Fighting erupted between the two sides on July 28. The military regime confirmed that junta soldiers were killed and injured in clashes on Saturday with the MNDAA, but denied that commanding officers were among the casualties.
On Monday, MNDAA troops ambushed regime reinforcements marching from Pansai, the armed group’s spokesman confirmed to The Irrawaddy.
“The military are bringing in reinforcements from Pansai and we are attacking on the road about halfway from Pansai. I still don’t know all the details,” the MNDAA spokesman told The Irrawaddy.
A Kokang-based media outlet in northern Shan State reported that the MNDAA ambushed junta troops on Monday between Pansai and Nan Hu and that at least 15 junta soldiers were killed in the fighting.
Following the earlier fierce clash on Saturday, regime troops responded with artillery strikes on Sunday, killing four civilians, including a ten-year-old, in Nam Ha village. Some 700 villagers from Nam Ha and the other villages in the Kaunglon village-tract were forced to flee to Mongkoe.
“The fighting was quite fierce on Saturday. All the villagers fled for fear that they might be trapped in the fighting. Those who have motorbikes fled by bike and those who didn’t fled on foot. We walked for six miles to flee the clash,” said one local villager.
Family members of the four dead returned to Nam Ha on Sunday evening to bury the victims.
Kaunglon village-tract is some six miles from Mongkoe and has a population of around 700 people, according to 2020 data from the township general administration department.
The MNDAA is active in the Kokang Self-Administered Zone, as well as in Muse, Hsenwi, Lashio and Kutkai, in northern Shan State.
The ethnic armed group is a member of the Northern Alliance alongside the Kachin Independence Army, Ta’ang National Liberation Army and the Arakan Army.
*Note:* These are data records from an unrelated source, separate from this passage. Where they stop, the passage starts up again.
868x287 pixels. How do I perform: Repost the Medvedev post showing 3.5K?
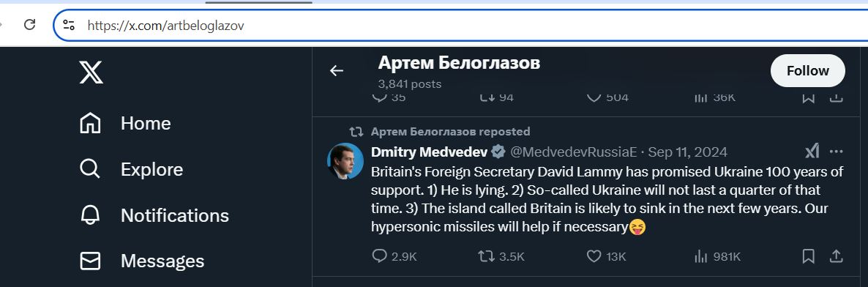(x=486, y=256)
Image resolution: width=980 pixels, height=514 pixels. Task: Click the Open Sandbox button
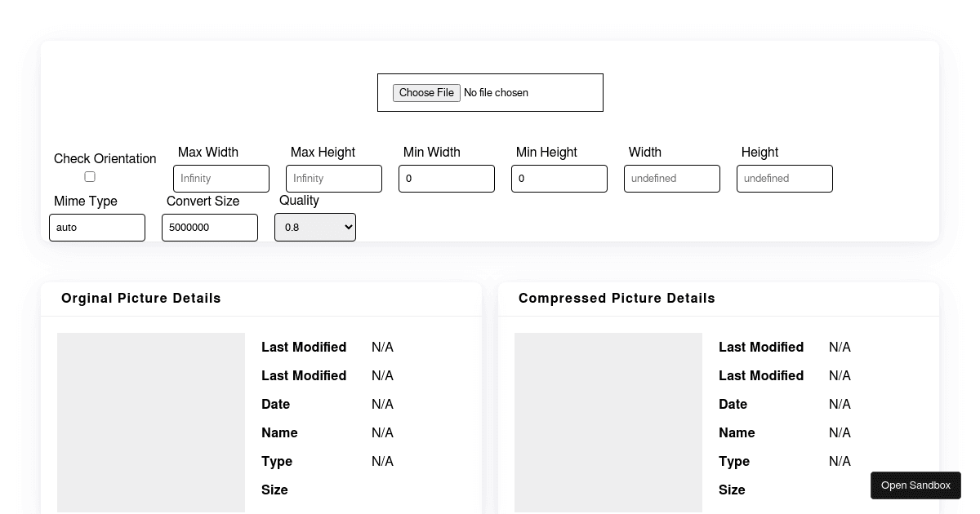click(915, 485)
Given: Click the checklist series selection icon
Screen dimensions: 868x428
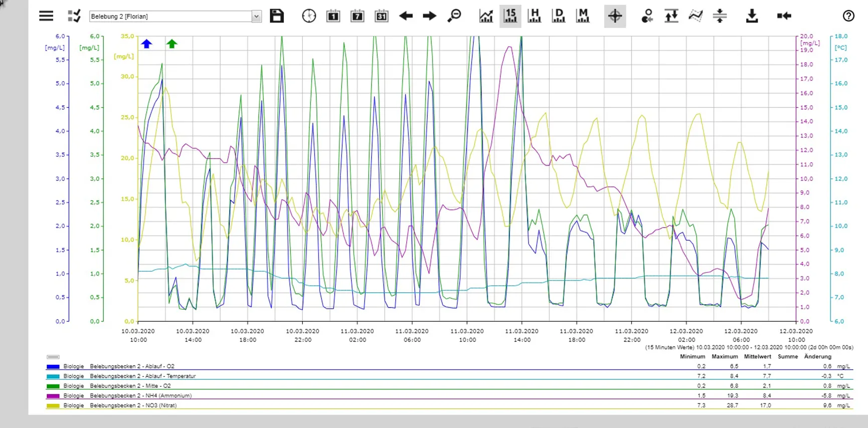Looking at the screenshot, I should [74, 16].
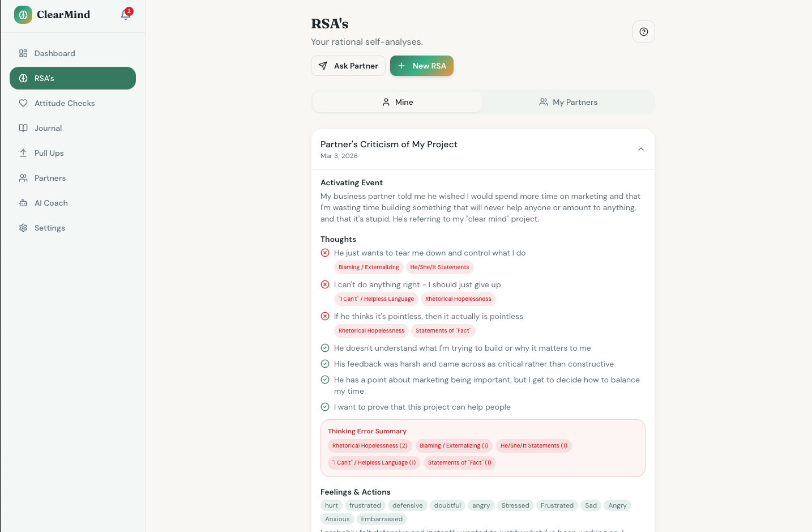
Task: Click the Settings gear icon
Action: click(x=23, y=228)
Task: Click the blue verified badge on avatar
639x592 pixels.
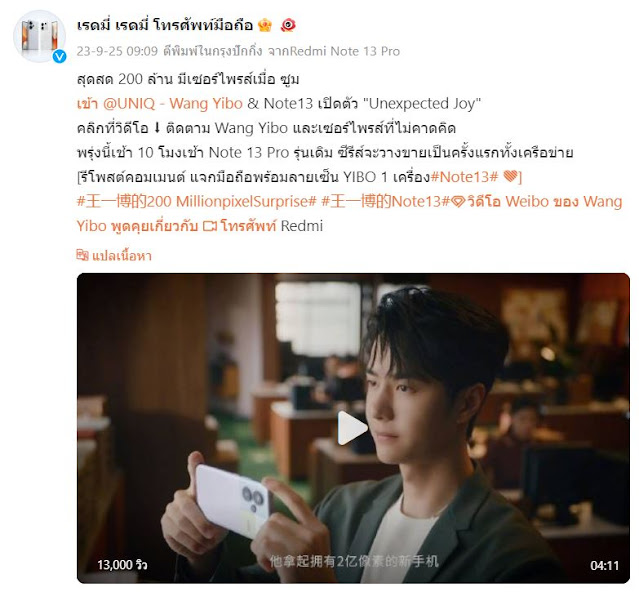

Before the military’s February 1 coup, the Northern Alliance was in the process of negotiating bilateral ceasefire agreements with the then National League for Democracy government and Myanmar’s military.
Since the coup, junta chief Senior General Min Aung Hlaing has reconstituted peace negotiation teams led by generals. However, the Northern Alliance and other ethnic armed groups have refused to hold talks with the regime.